Êtes-vous optimiste pour la suite des discussions ?

Il faut se rendre à l’évidence, il n’y a pas beaucoup d’autres options. Je suis confiant pour la suite et espère que l’intérêt général supplantera quelques intérêts particuliers. Le conseiller d’État choisi connaît les professions réglementées. J’espère que son appui satisfera toutes les parties. Le ministère de l’Agriculture se référera à son analyse. Ceux qui s’en écarteront, prendront des risques. Les risques étant d’être notifié d’une radiation et que les contentieux ne soient pas retirés au Conseil d’État. Par ailleurs, ces deux phases ont le mérite d’impliquer les vétérinaires associés. SI nous parvenons à ne pas fermer d’établissements de soins, ces mois supplémentaires n’auront pas été perdus. En revanche, si nous nous retrouvons dans quatre mois au même point, nous prendrons acte que les engagements n’étaient pas sincères. Je retiens aussi que nous avons obtenu plus de résultats en dix jours qu’en cinq ans. Le dossier avance. Je suis soucieux des conséquences auprès des hommes et des femmes qui travaillent dans ces établissements de soins. Notre objectif n’est pas de les fermer ni de les mettre dans une précarité, mais de reprendre ce dossier avec un calendrier et la garantie que dans quatre mois le ministère de l’Agriculture ne sera pas de nouveau sollicité pour obtenir un délai supplémentaire.

Des radiations de cliniques ne sont donc pas exclues après cette conciliation ?

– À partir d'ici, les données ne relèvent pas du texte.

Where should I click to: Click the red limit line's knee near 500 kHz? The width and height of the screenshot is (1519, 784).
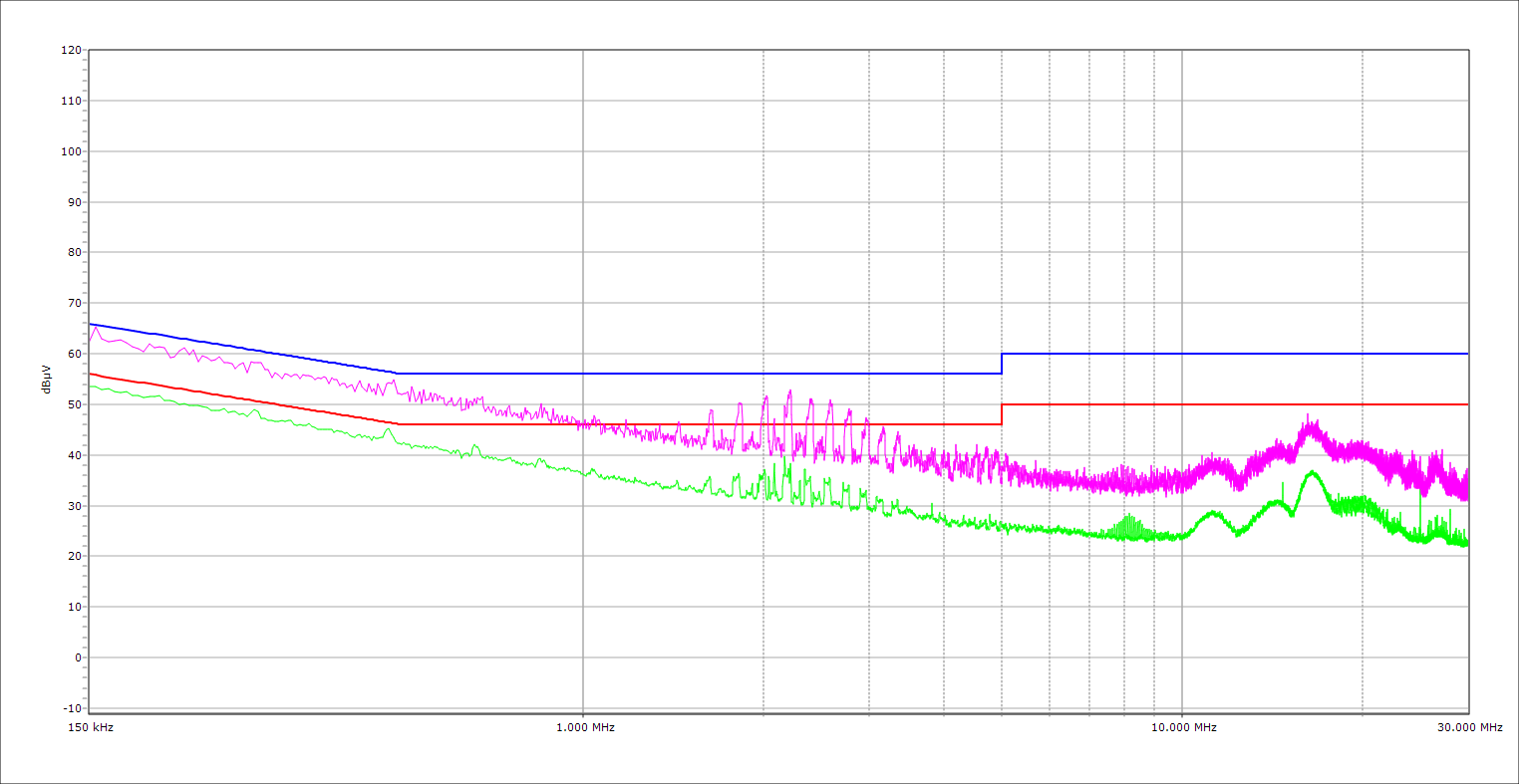tap(398, 424)
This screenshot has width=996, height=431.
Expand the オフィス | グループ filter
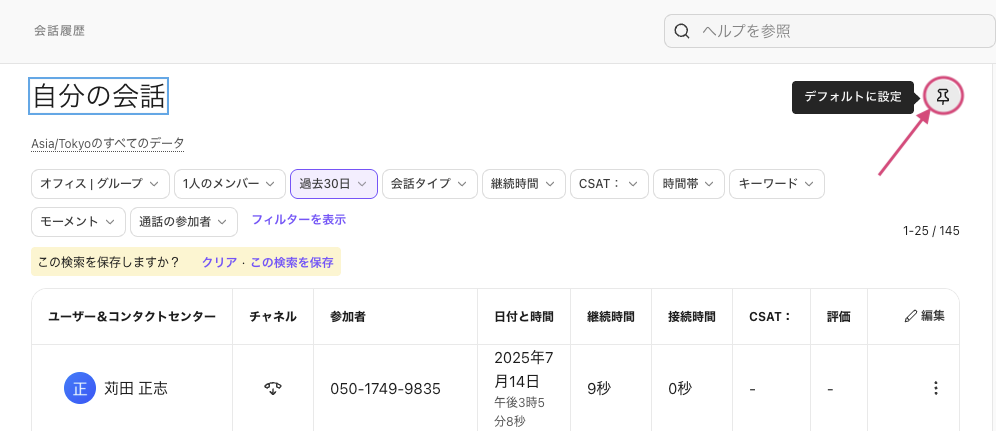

Prononcer la radiation d’une société d’exercice vétérinaire n’est pas une décision aisée. Il faut l’assumer humainement. Même si c’est dans la douleur, si nous pouvons aboutir à une issue qui évite d’en arriver à l’impensable, cela vaut le coup de la tenter. Notre objectif est de retrouver un exercice serein dans des sociétés qui fonctionnent normalement et qui garantissent les règles applicables en matière d’exercice de la médecine et de la chirurgie des animaux, notamment en matière d’indépendance du vétérinaire, et ce quel que soit le mode d’exercice. Aussi, je souhaite remettre au centre des débats les vétérinaires qui exercent au sein de ces sociétés, peu importe leur mode d’exercice. Mon unique objectif est de préserver leur pouvoir de décision et leur indépendance professionnelle qui ne se résume pas à la seule indépendance de l’acte de médecine et de chirurgie. Mon souhait est de conserver une médecine vétérinaire avec une offre diversifiée et une capacité de prise en charge des animaux quelle que soit la possibilité financière du foyer. La réglementation française est équilibrée. Ce cadre légal est robuste et doit être respecté.